Gaétan Jarry devoted his entire programme to this genre. Almost any composer of organ music under the ancien régime wrote Noëls, and even in the oeuvre of composers who were not active as organist, one can find settings of such popular Christmas carols. One of them is Marc-Antoine Charpentier, whose oeuvre includes several suites of Noëls for instrumental ensemble. Jarry opens with Laissez paître vos bêtes; Pierre Dandrieu is mentioned as the composer, but it is part of the collection printed in 1759.
One of the main composers of Noëls of the 18th century was Claude-Bénigne Balbastre. He was born in Dijon and received lessons from Claude Rameau, Jean-Philippe's younger brother. Later he succeeded him as organist of Saint-Etienne in Dijon. In 1750 he settled in Paris where he took composition lessons from Jean-Philippe. In 1756 he was appointed organist of St Roch. When he played his own Noëls en variations at this church every year at Midnight Mass, the performance attracted such a crowd that in 1762 the archbishop finally forbade him to play. In 1770 a collection of four suites of Noëls for harpsichord or organ was printed.

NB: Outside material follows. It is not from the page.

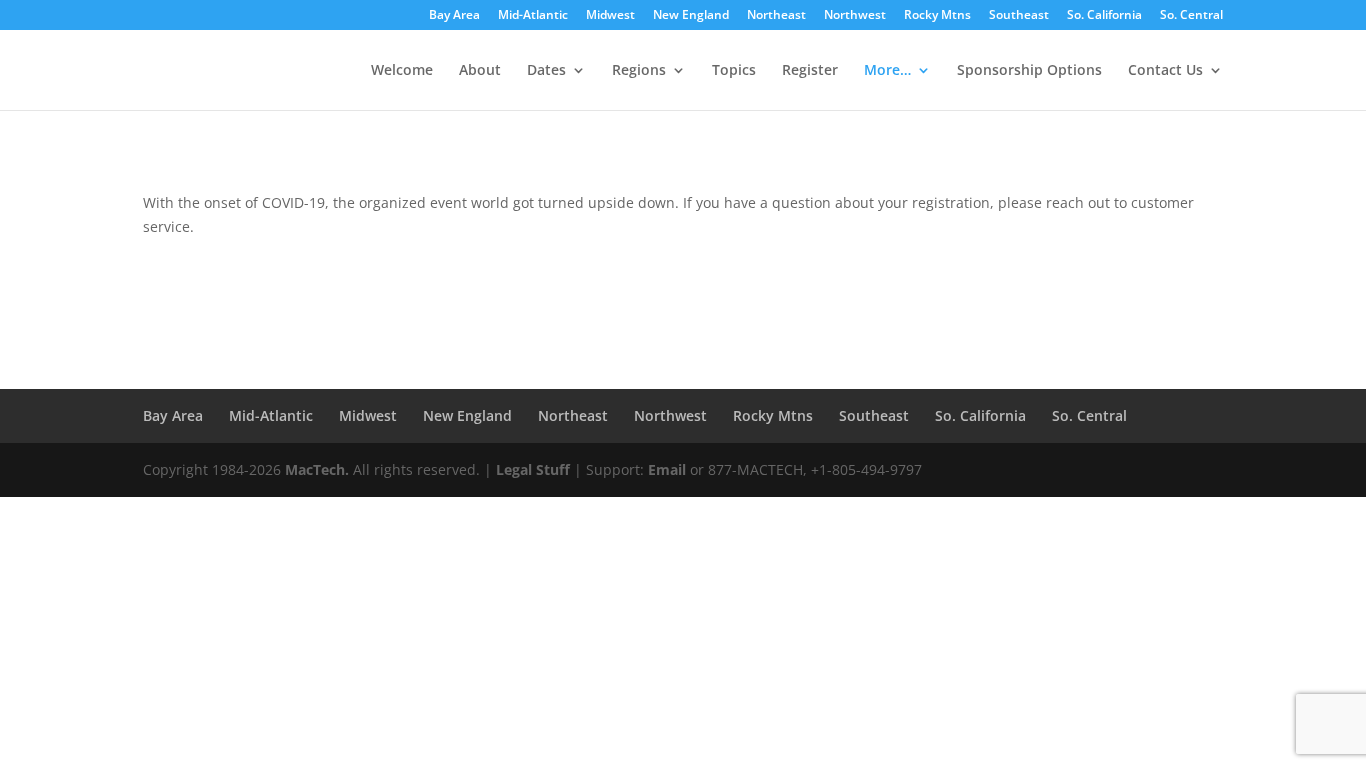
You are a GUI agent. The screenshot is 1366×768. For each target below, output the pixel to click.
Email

Balbastre's Noëls were not unique in being intended for either organ or harpsichord. The same goes for the 1759 collection of Dandrieu. Today, they are seldom played at the harpsichord. In a way, that is a shame, because it means that they are not that often performed on an appropriate instrument. The Noël repertoire is quite popular among organists across the world, but they seldom have an instrument at their disposal that does them justice. They are often even played on symphonic organs. The two discs under review here demonstrate how much they benefit from an instrument that has the colours the composers had in mind.
One of the reasons that French Noëls are so popular, is that a number of melodies are known all over the world. However, the original French texts are hardly known. These Noëls are almost exclusively played, and almost never sung. Therefore it was a splendid idea of Gaétan Jarry to include vocal versions in his recording. They are performed by the children's choir of the Centre de musique baroque in Versailles. They sing the stanzas in alternation with the organ variations. It makes this disc all the more enjoyable, and a meaningful alternative to previous recordings of Noëls. The singing of the choir has an infectious freshness.
Both organists are excellent performers, and fully explore the opportunities the organ offers them. For organ lovers, these two discs are treasures, and they should keep an eye on upcoming recordings at the magnificent organ in the Chapelle Royale in Versailles.